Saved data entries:

• • • • • • •

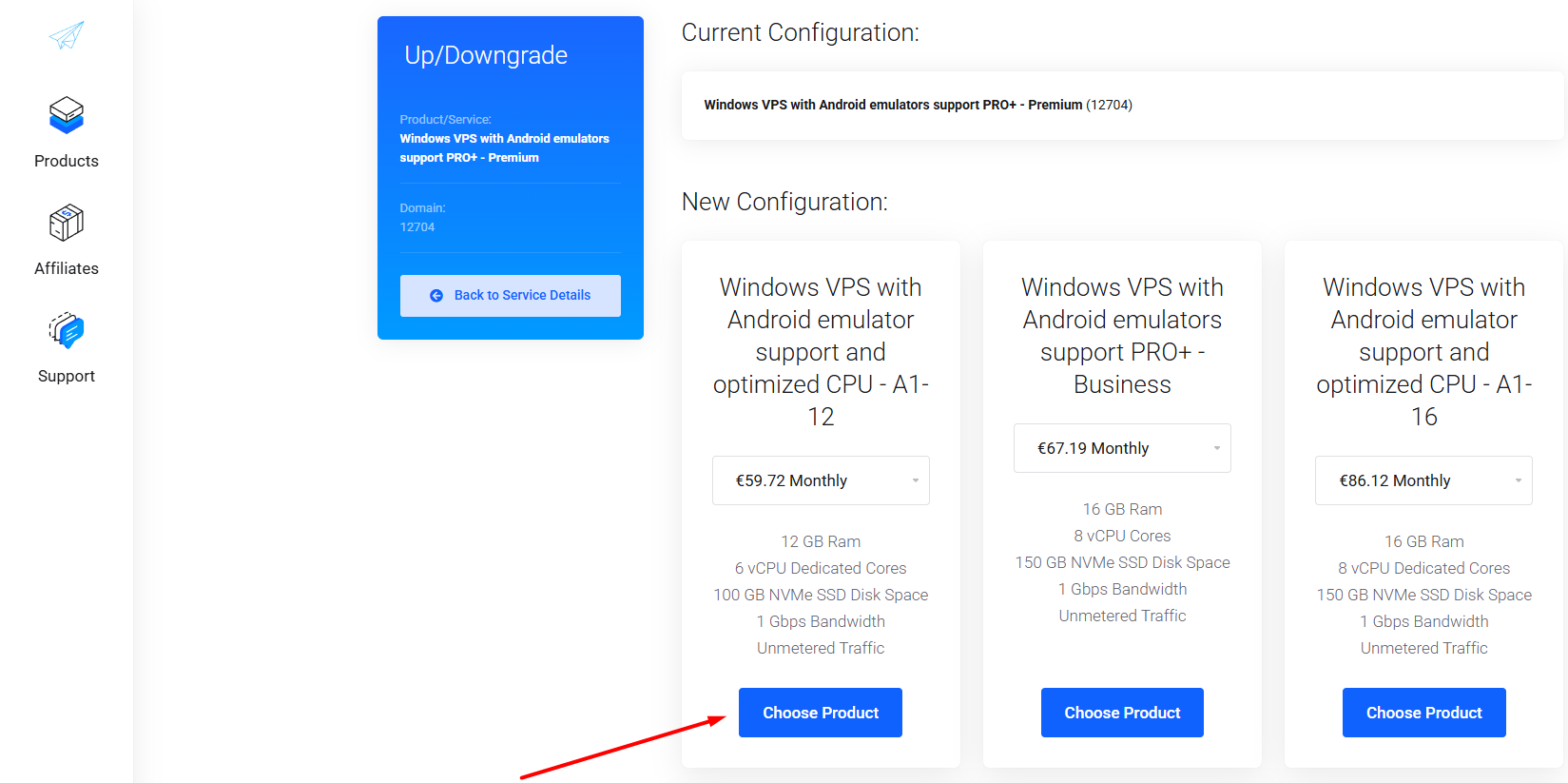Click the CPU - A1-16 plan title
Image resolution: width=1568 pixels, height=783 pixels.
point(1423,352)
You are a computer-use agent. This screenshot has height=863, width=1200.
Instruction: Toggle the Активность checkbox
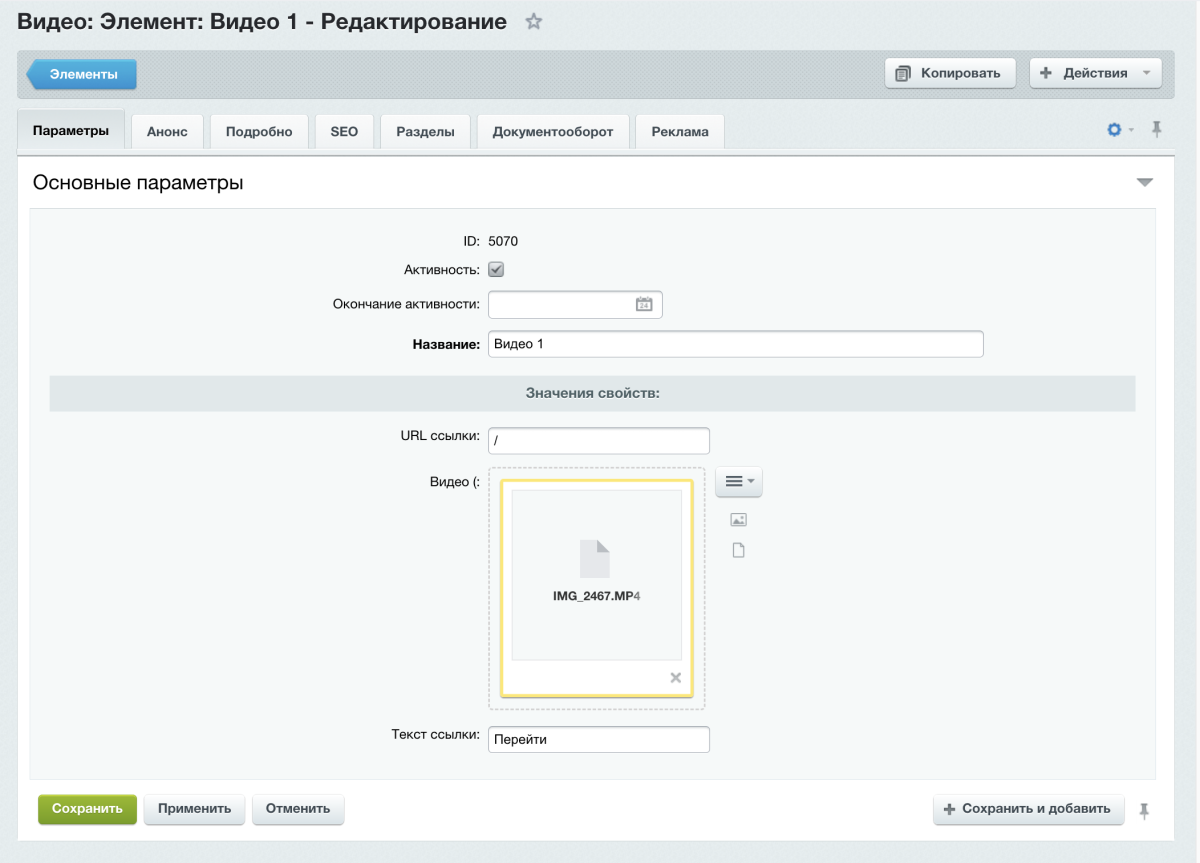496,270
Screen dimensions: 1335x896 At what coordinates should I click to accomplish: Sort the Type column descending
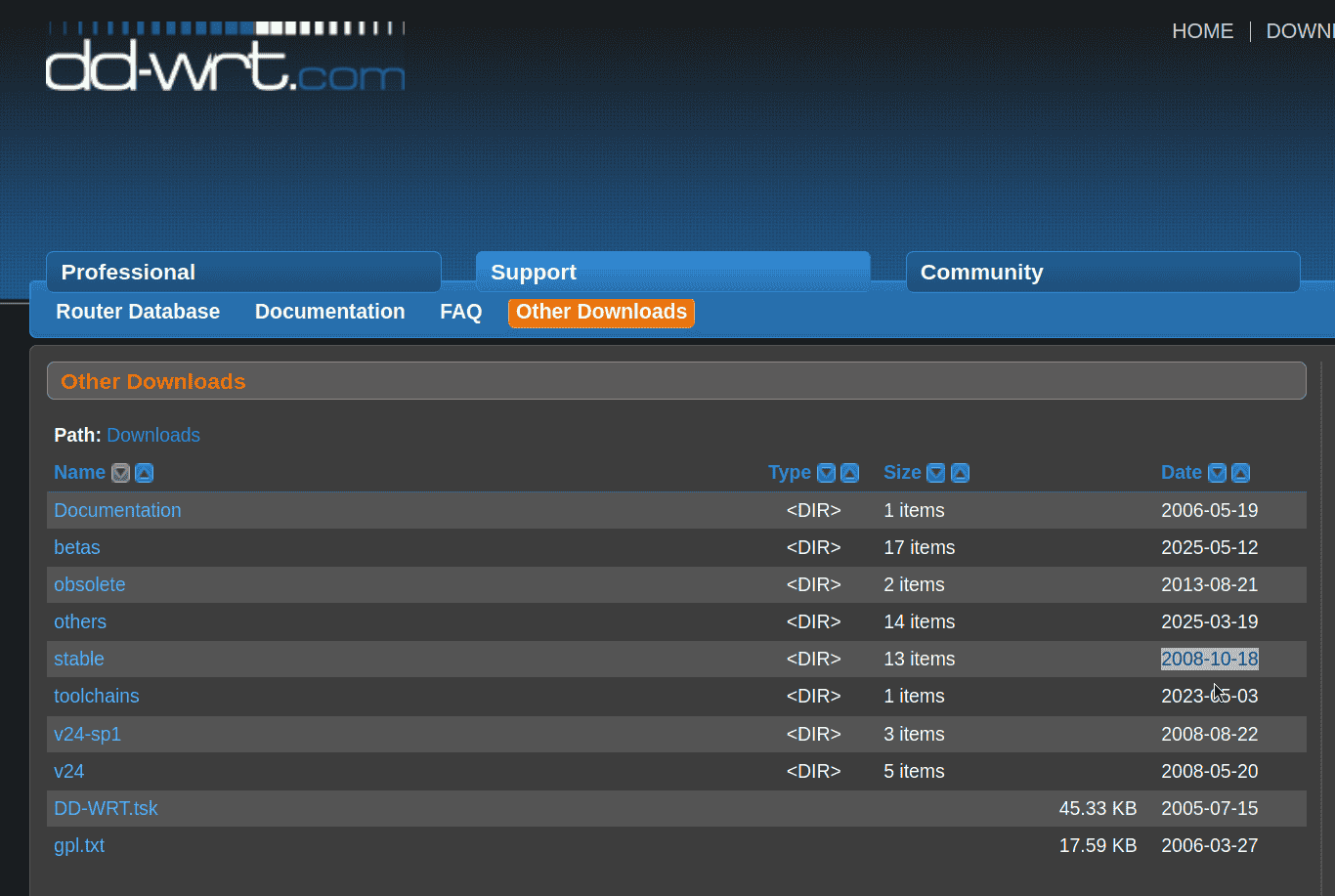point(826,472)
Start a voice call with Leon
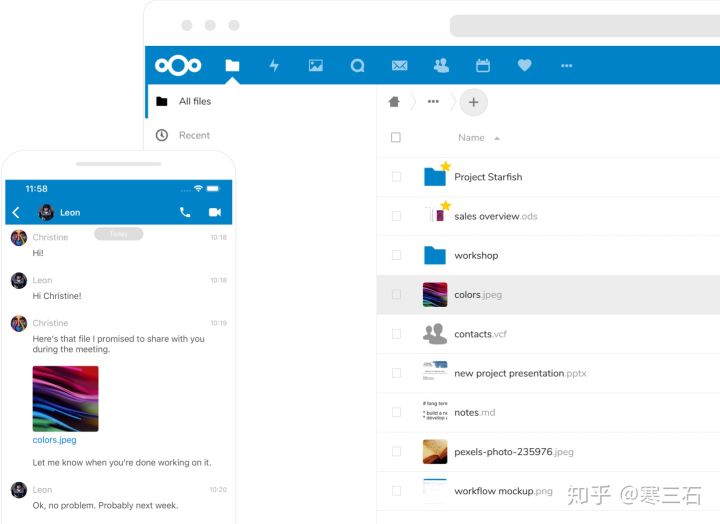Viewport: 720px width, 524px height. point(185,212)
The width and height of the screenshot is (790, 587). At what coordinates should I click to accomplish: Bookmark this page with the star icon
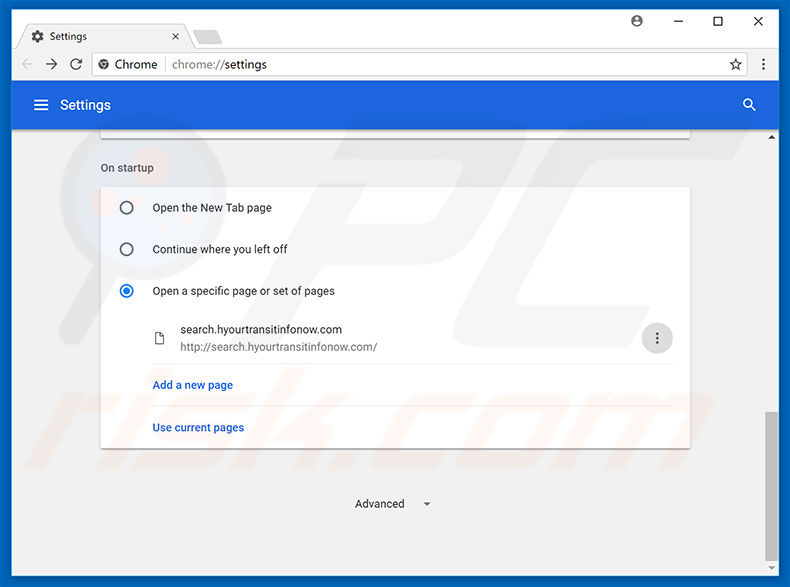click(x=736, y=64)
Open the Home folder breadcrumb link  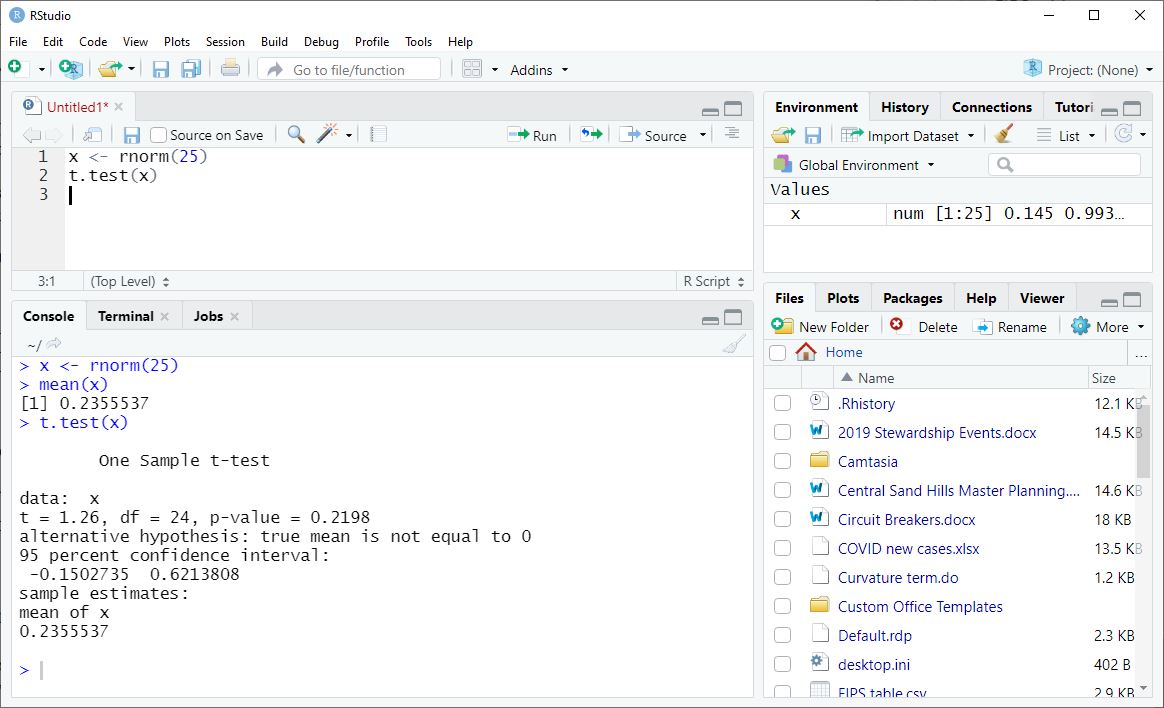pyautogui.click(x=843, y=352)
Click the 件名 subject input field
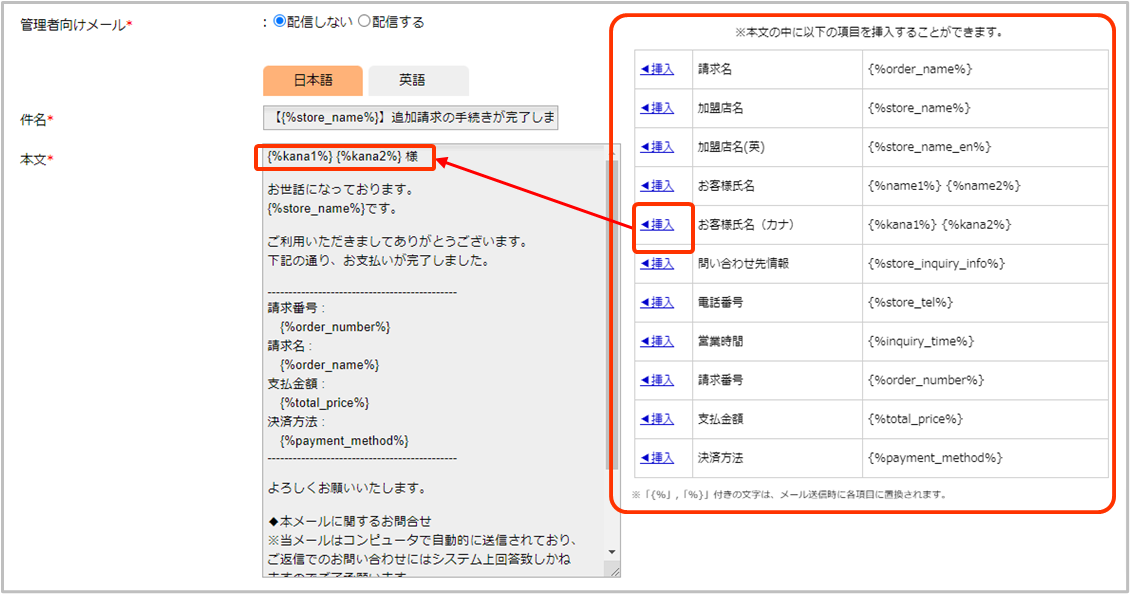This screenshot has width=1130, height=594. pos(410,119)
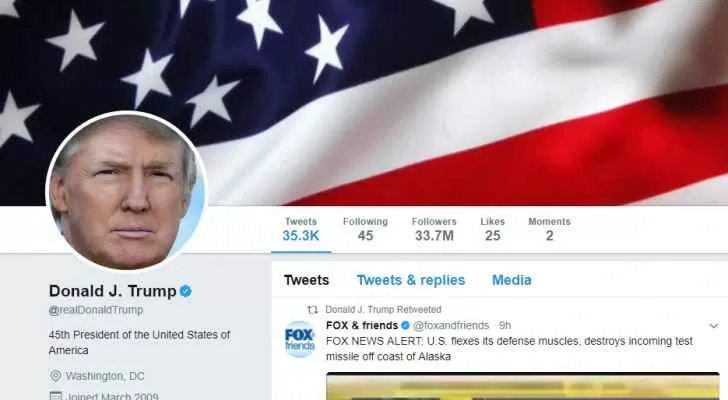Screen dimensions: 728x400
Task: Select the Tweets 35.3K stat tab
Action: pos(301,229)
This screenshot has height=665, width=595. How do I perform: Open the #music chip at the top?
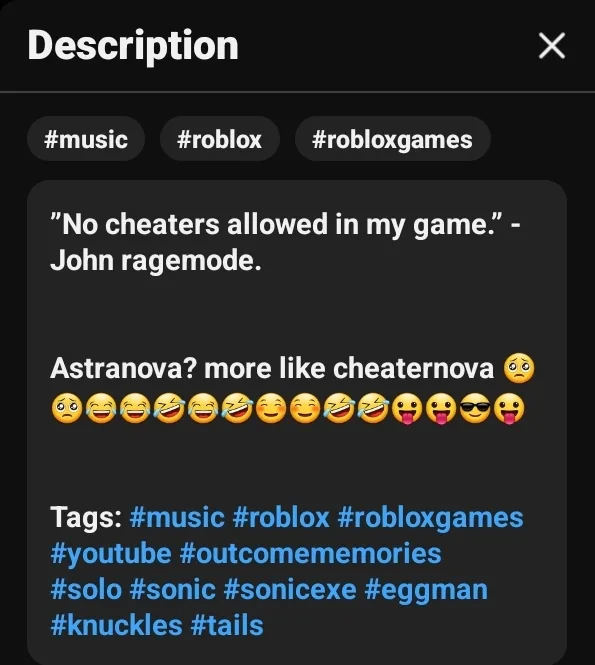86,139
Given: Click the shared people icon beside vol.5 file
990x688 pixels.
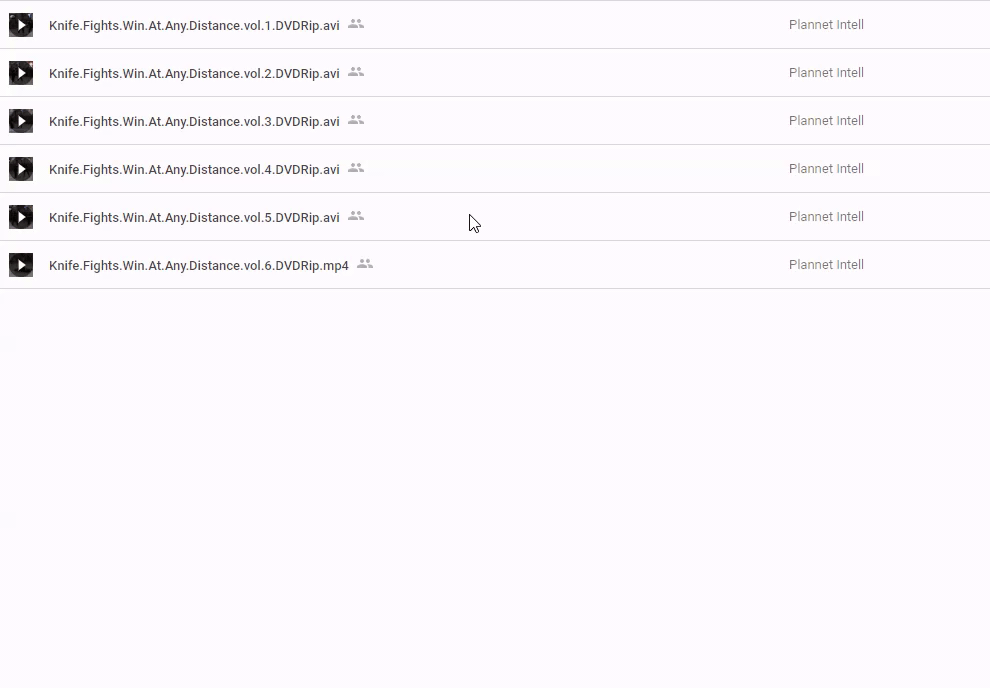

• • • • • • •

What you need to do: Take the line containing "Given: Click the" as the first line and the last line of the data above as the final one, and output exactly the lines between them, inclusive, with no pictures.

Task solution:
Given: Click the shared people icon beside vol.5 file
990x688 pixels.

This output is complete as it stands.